WOW....that is awesome. Has anybody tried to land a fly next to it.


----------



## Hetfieldinn (May 17, 2004)

Absolutely stunning.


----------



## etch (Oct 13, 2007)

jr, your work is top notch, one of the best swim baits i have ever seen, just incredible

Etch


----------



## Blue Pike (Apr 24, 2004)

I come on this forum and just look at all the lures you guys, all of you, make. And it just amazes me, no, I find it totally, astounding, remarkable, wonderful, incredible, startling, marvelous, miraculous, surprising, mind-blowing , mind-boggling.
And now you have action video.

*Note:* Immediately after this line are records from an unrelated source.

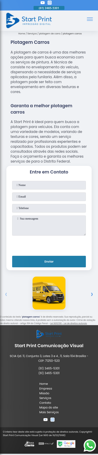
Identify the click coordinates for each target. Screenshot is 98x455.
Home (43, 384)
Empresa (45, 388)
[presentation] (49, 245)
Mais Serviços (49, 412)
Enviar (49, 262)
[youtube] (43, 3)
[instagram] (50, 3)
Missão (44, 393)
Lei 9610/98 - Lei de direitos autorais (68, 323)
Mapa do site (48, 407)
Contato (45, 403)
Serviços (45, 398)
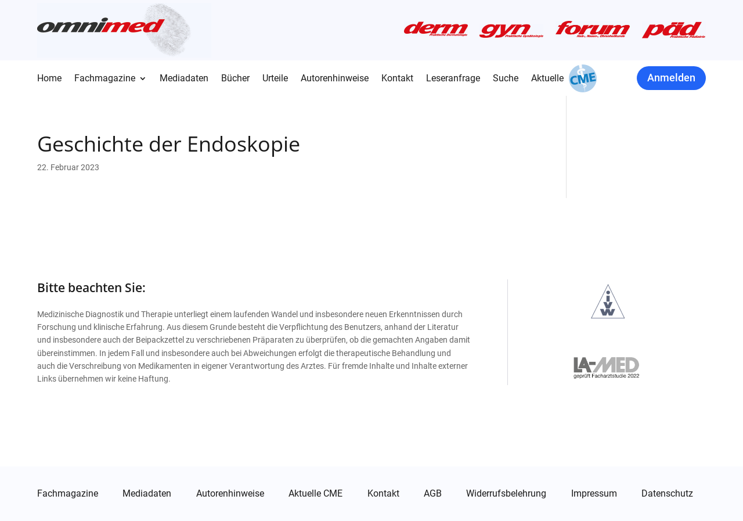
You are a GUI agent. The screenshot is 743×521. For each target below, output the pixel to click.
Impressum (594, 494)
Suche (505, 79)
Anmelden (671, 77)
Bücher (235, 79)
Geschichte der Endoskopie (168, 144)
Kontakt (397, 79)
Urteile (275, 79)
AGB (433, 494)
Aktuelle (547, 79)
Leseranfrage (453, 79)
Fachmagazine (104, 79)
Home (49, 79)
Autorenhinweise (335, 79)
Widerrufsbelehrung (506, 494)
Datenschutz (667, 494)
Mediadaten (184, 79)
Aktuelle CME (315, 494)
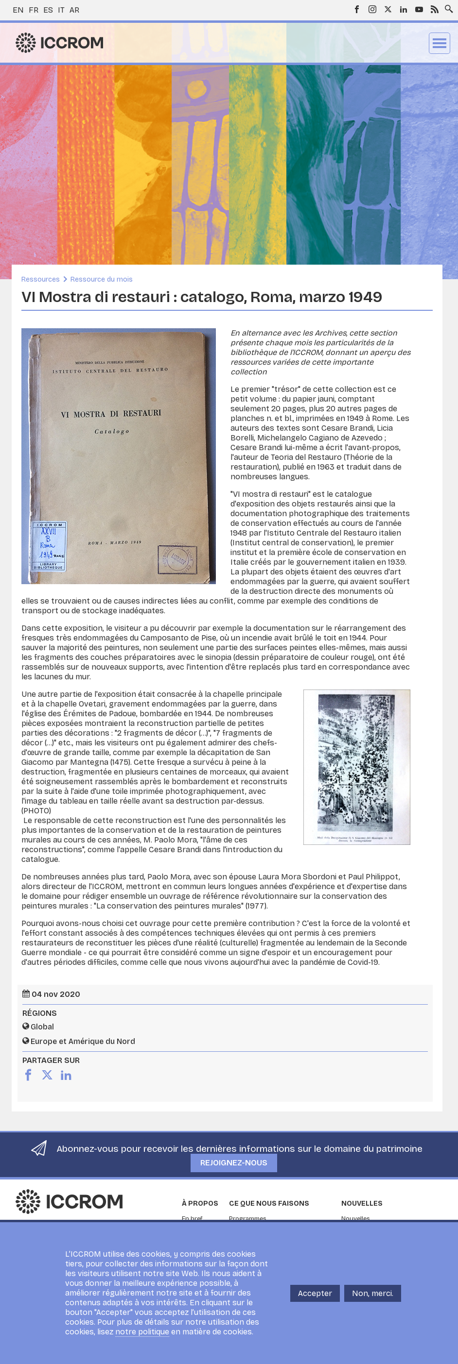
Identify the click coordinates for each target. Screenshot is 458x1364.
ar (74, 10)
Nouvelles (362, 1203)
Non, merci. (372, 1293)
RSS (435, 9)
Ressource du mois (101, 279)
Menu (439, 43)
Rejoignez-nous (233, 1162)
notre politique (142, 1331)
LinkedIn (403, 9)
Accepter (315, 1293)
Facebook (357, 9)
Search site (447, 6)
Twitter (388, 9)
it (61, 10)
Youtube (419, 9)
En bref (192, 1219)
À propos (200, 1203)
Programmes (247, 1219)
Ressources (40, 279)
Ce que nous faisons (269, 1203)
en (18, 10)
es (48, 10)
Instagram (372, 9)
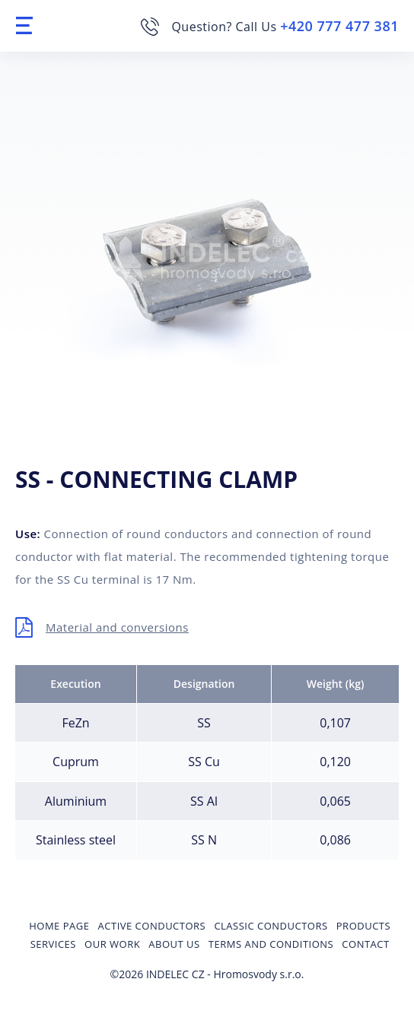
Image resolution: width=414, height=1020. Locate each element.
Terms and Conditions (271, 944)
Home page (59, 926)
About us (173, 944)
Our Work (112, 944)
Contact (365, 944)
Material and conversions (117, 627)
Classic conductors (270, 926)
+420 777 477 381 (339, 26)
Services (53, 944)
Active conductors (152, 926)
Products (363, 926)
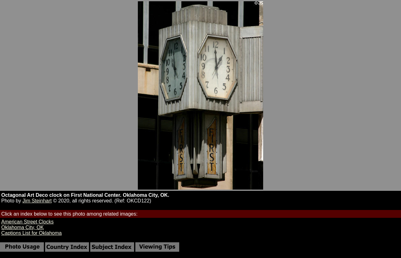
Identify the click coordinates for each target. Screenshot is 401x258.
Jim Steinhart (37, 200)
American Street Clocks (27, 221)
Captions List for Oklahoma (31, 233)
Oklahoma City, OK (22, 227)
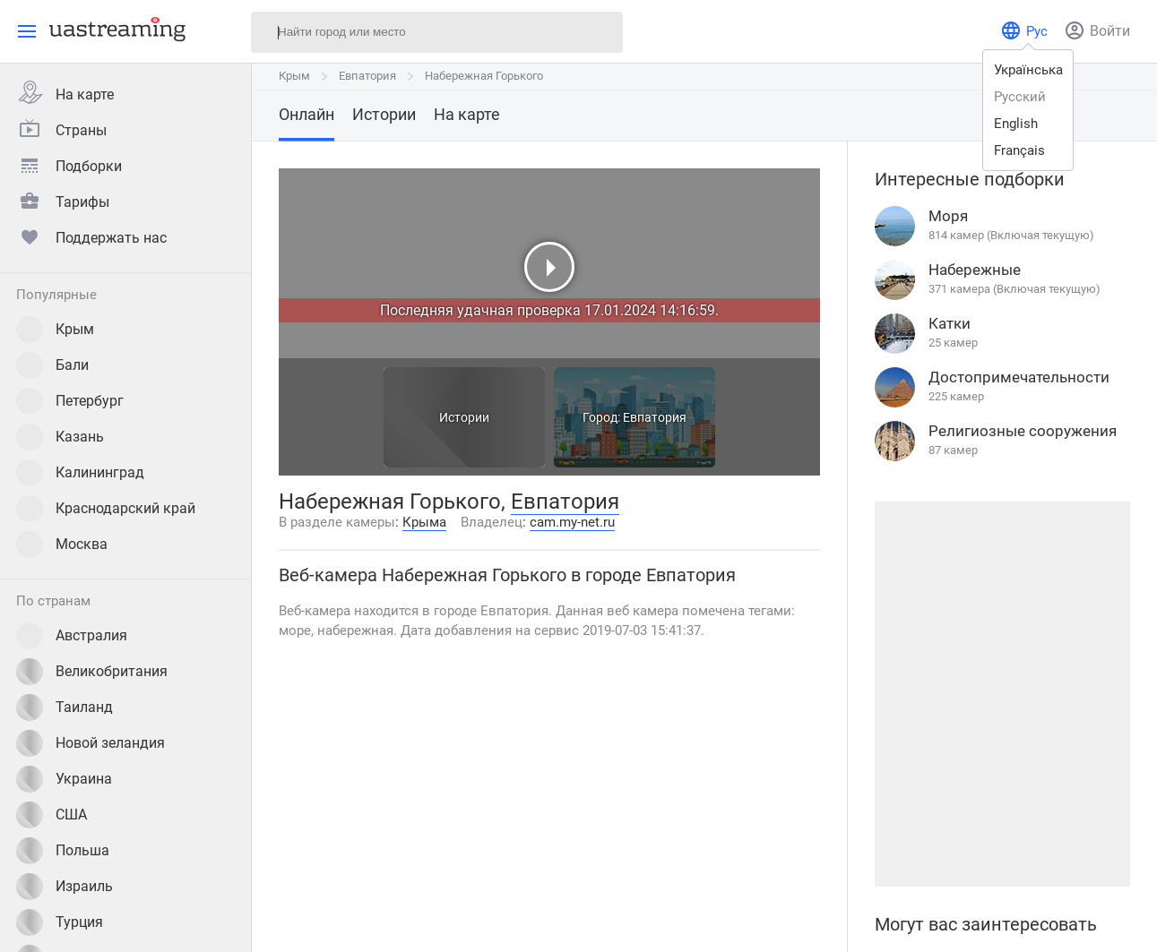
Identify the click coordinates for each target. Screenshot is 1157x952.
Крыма (424, 522)
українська (1028, 70)
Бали (52, 365)
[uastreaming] (113, 28)
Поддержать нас (91, 235)
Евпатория (367, 75)
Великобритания (92, 671)
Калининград (80, 472)
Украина (64, 779)
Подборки (69, 163)
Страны (61, 128)
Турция (59, 922)
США (51, 815)
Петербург (70, 401)
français (1019, 150)
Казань (60, 437)
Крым (55, 329)
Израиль (64, 886)
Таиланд (64, 707)
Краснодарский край (105, 508)
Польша (62, 850)
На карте (65, 92)
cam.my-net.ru (572, 522)
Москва (62, 544)
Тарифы (62, 199)
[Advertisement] (1002, 694)
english (1016, 124)
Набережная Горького (484, 75)
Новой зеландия (90, 743)
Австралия (71, 635)
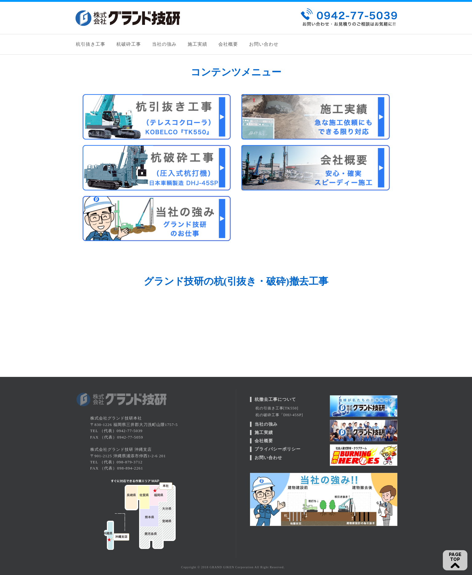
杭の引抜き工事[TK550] (277, 408)
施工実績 (197, 44)
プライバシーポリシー (278, 449)
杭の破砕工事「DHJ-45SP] (279, 415)
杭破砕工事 (128, 44)
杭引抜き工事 (90, 44)
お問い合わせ (264, 44)
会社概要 (228, 44)
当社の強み (164, 44)
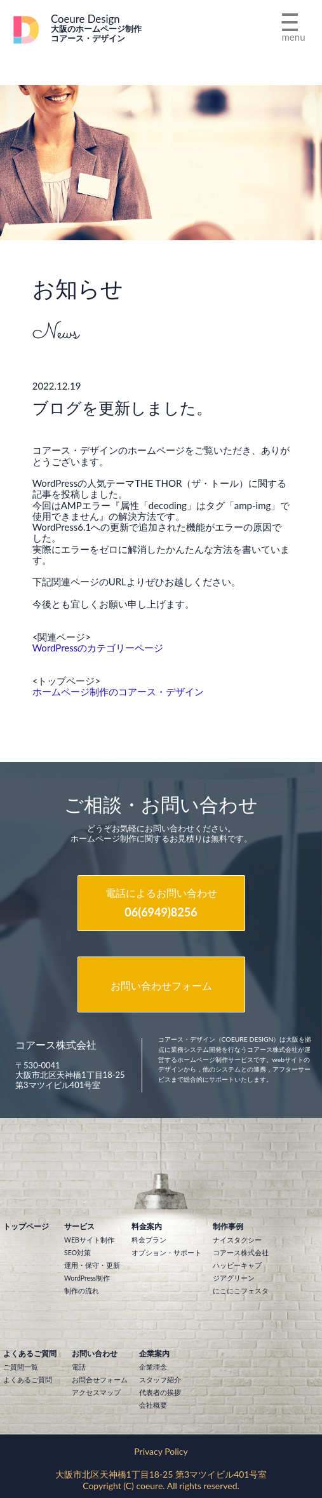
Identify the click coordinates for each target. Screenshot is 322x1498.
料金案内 (146, 1226)
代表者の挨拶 (160, 1392)
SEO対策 (77, 1252)
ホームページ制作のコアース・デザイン (118, 691)
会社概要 (153, 1405)
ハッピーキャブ (237, 1265)
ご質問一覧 (20, 1367)
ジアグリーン (234, 1278)
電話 (79, 1367)
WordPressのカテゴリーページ (98, 647)
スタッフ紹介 (160, 1380)
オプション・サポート (166, 1252)
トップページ (26, 1226)
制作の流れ (81, 1291)
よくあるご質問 (30, 1353)
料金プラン (148, 1240)
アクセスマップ (96, 1392)
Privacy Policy (160, 1451)
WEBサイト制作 (89, 1240)
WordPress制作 (87, 1278)
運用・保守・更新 (92, 1265)
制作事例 (228, 1226)
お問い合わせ (94, 1353)
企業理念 (153, 1367)
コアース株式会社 (241, 1252)
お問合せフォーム (100, 1380)
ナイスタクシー (237, 1240)
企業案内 (154, 1353)
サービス (79, 1226)
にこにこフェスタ (241, 1291)
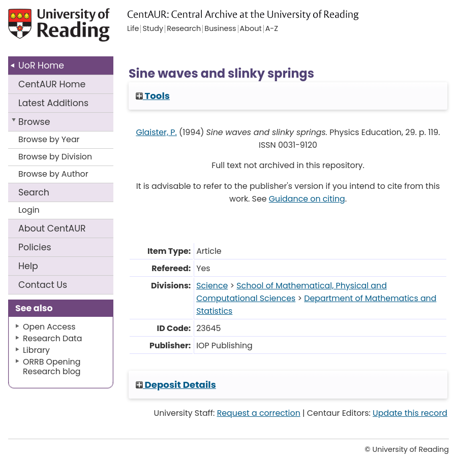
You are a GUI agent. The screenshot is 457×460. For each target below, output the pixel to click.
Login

This is great.


----------



## vc1111 (Apr 13, 2004)

Jr, glad you could make it.

I consider this swimbait to have the most realistic action of any bait I've ever seen. 

Great work!


----------



## eyesman_01 (Jan 4, 2007)

That is incredible, and so realistic ( to repeat previous comments for lack of a better one myself). I've thought about experimenting with similar swimbaits but figure I'll need to sit down and look into the process more. Would I be out of line to ask for a few pointers?


----------



## TIGGER (Jan 17, 2006)

Amazing! I kept trying to cast in front of it ! LOL


----------



## Jim45498 (Dec 17, 2007)

I have to say..."How in the world do you top that??"
That is absolutely amazing.


----------



## All Eyes (Jul 28, 2004)

How could you possibly imitate a living swimming baitfish any better than that? Absolutely amazing! You would think that muskie/northerns would really hammer something like that. Great video. Any more???


----------



## cast n catch em18 (Jan 14, 2008)

like the others have said...thats freakin awesome!


----------



## capt S (Sep 5, 2007)

wow thats sweet!


----------



## fugarwi7 (Sep 20, 2006)

And I got excited when I saw the static photos...watching the video has left me speechless! Okay not really...it is amazing how lifelike the motion is...I am curious how each section is attahced...mind sharing? I would like to try an articulating type lure someday.


----------



## jrhopkins (Jan 17, 2008)

fugarwi7 said:


> And I got excited when I saw the static photos...watching the video has left me speechless! Okay not really...it is amazing how lifelike the motion is...I am curious how each section is attahced...mind sharing? I would like to try an articulating type lure someday.


the segments are connected with Kevlar string that is sandwiched between the body halves in a continuous loop from head to tail. it eliminates any friction in the joint and allows for a more fluid action. of course body shape and ballast location play a big part also in the swimming action.


----------